Off the top of my head I can't think of many but that doesnt stop me from enjoying games with different protagonists independent of race and gender. I feel like role playing games serve an important niche there. For example there arent many games with minority protagonists, women protagonists or gay protagonists (I feel that will be the next issue called to attention) but in most RPGs, recent ones specifically, you can portray your player in detail down to even sexual orientation.

Side note, I noticed Walking Dead conversation earlier in this thread, and coincidentally, I JUST started watching the series this week.

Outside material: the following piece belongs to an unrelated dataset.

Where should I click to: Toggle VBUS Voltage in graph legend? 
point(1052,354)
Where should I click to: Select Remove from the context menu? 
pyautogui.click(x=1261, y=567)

My favorite show is Breaking Bad and for some of my peers to say "its almost as good as Breaking Bad!" it really turned me off from wanting to watch it, because admittedly I have that show on a bit of a pedestal. But overall so far, the show is not bad, but definitely not as good as BB to me (I just watched the first episode I would call "great" in "Pretty Much Dead Already"). I haven't played the games, but ironically, they are said to have a great protagonist who happens to be black, so there goes that lol. I have read that a lot of feminists and female viewers in general have had huge problems with female characters in the Walking Dead TV show and recent AMC shows in general that I have seen some ongoing debates about.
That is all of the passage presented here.